§ **EXTRAIT DU DOCUMENT**:
——
Nourri par la Parole, le P. Jacques de Jésus va emprunter un itinéraire qui le conduira au-delà de certaines limites qu’il s’est donné. Du couvent des carmes d’Avon au camp de Mauthausen, le religieux a choisi de servir son Maître jour après jour, n’ayant comme seul bagage que la foi. Elle lui ouvre la certitude que Dieu ne peut l’oublier quels que soient les péripéties traversées, et malgré l’éternelle question qui accompagne tout chemin de souffrance : « Mon Dieu, où es-tu ? », rejoignant en cela la clameur du Christ pendu au bois de la Croix : « Mon Dieu, mon Dieu  pourquoi m’as-tu abandonné ?» (Mt 27,46).

3/ Gravir la Montagne du Carmel.

 Le P. Jacques montera la Montagne du Carmel par un chemin fait de seuils où sa relation aux autres, à soi-même et à Dieu va se modifier. Le quotidien va se charger d’être son maître de formation. Dans chaque « aujourd’hui » s’ouvre un  nouveau seuil à franchir qui va modifier, corriger, dynamiser, encourager et révolter notre frère. « Comme l’argile dans le main du potier, ainsi êtes-vous dans ma main, maison d’Israël ! »(Jr 18,6). Il rejoint alors la longue liste de tous ceux qui se sont laissés façonner et déposséder de leur être pour advenir à l’ultime de leur vocation : ce lieu secret où Dieu et l’homme se sont donnés rendez-vous dans l’ultime d’un combat, comme celui de Jacob : « Quelqu’un lutta avec Jacob jusqu’au lever de l’aurore… » (Gn 32,25).

Toute vie renferme ses tentations, ces lieux de résistances où le projet de Dieu et la volonté de l’homme s’affrontent : l’homme croyant défendre son autonomie précaire, alors que Dieu lui ouvre un chemin de vie. Le « vieil homme » résiste en lui. Le P. Jacques notera avec lucidité et courage : « J’ai besoin de la vie religieuse, d’une vie obscure pour soumettre mon terrible esprit d’indépendance. De plus, j’ai une soif ardente de servir Dieu, de le posséder infiniment, de m’en repaître, de vivre en une intimité profonde et constante avec lui. ».
——
§ **LIGNES FOURNIES**:

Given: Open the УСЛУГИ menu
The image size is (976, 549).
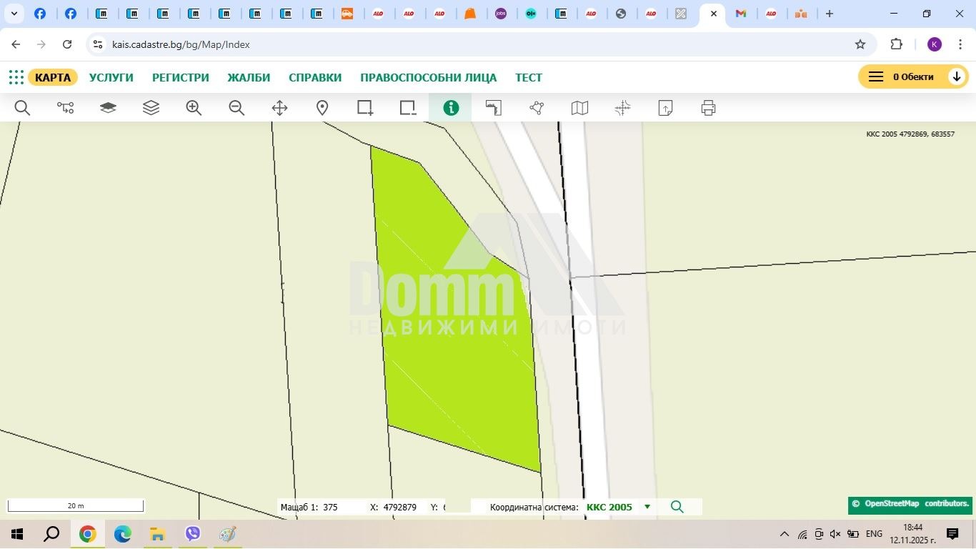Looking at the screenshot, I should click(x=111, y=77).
——
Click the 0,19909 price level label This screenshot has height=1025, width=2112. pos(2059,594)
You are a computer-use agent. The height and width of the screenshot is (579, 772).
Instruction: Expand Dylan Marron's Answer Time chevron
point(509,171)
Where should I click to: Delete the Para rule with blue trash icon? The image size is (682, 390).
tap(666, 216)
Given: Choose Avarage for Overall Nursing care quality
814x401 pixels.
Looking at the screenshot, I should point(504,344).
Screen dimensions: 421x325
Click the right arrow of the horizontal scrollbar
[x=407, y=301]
——
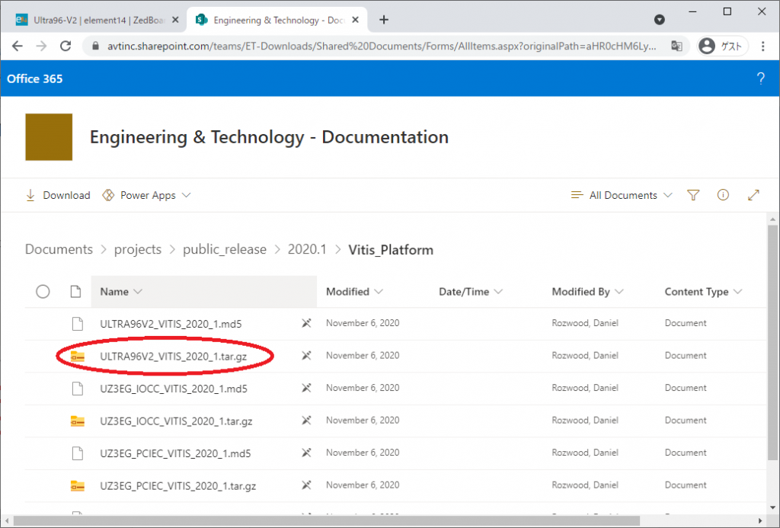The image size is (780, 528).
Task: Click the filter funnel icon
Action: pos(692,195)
——
§ **TRAVAIL DEMANDÉ**:
1. Modifiez l'extrait sur le P. Jacques de Jésus en reprenant le passage qui commence par « Nourri par la » et se poursuit jusqu'à « Montagne du Carmel. », où « le religieux » doit être remplacé par « le carme ».
2. Répondez aux questions suivantes sur l'extrait sur le P. Jacques de Jésus.
(a) Entre quels deux lieux s'étend le parcours du religieux ?
(b) Quel est son seul bagage ?
(c) Selon ses propres mots, de quoi a-t-il besoin pour soumettre son esprit d'indépendance ?

§ **RÉPONSES DANS L'ORDRE**:
1.
Nourri par la Parole, le P. Jacques de Jésus va emprunter un itinéraire qui le conduira au-delà de certaines limites qu’il s’est donné. Du couvent des carmes d’Avon au camp de Mauthausen, le carme a choisi de servir son Maître jour après jour, n’ayant comme seul bagage que la foi. Elle lui ouvre la certitude que Dieu ne peut l’oublier quels que soient les péripéties traversées, et malgré l’éternelle question qui accompagne tout chemin de souffrance : « Mon Dieu, où es-tu ? », rejoignant en cela la clameur du Christ pendu au bois de la Croix : « Mon Dieu, mon Dieu  pourquoi m’as-tu abandonné ?» (Mt 27,46).

3/ Gravir la Montagne du Carmel.

2.
(a) Du couvent des carmes d'Avon au camp de Mauthausen.
(b) La foi.
(c) De la vie religieuse, d'une vie obscure.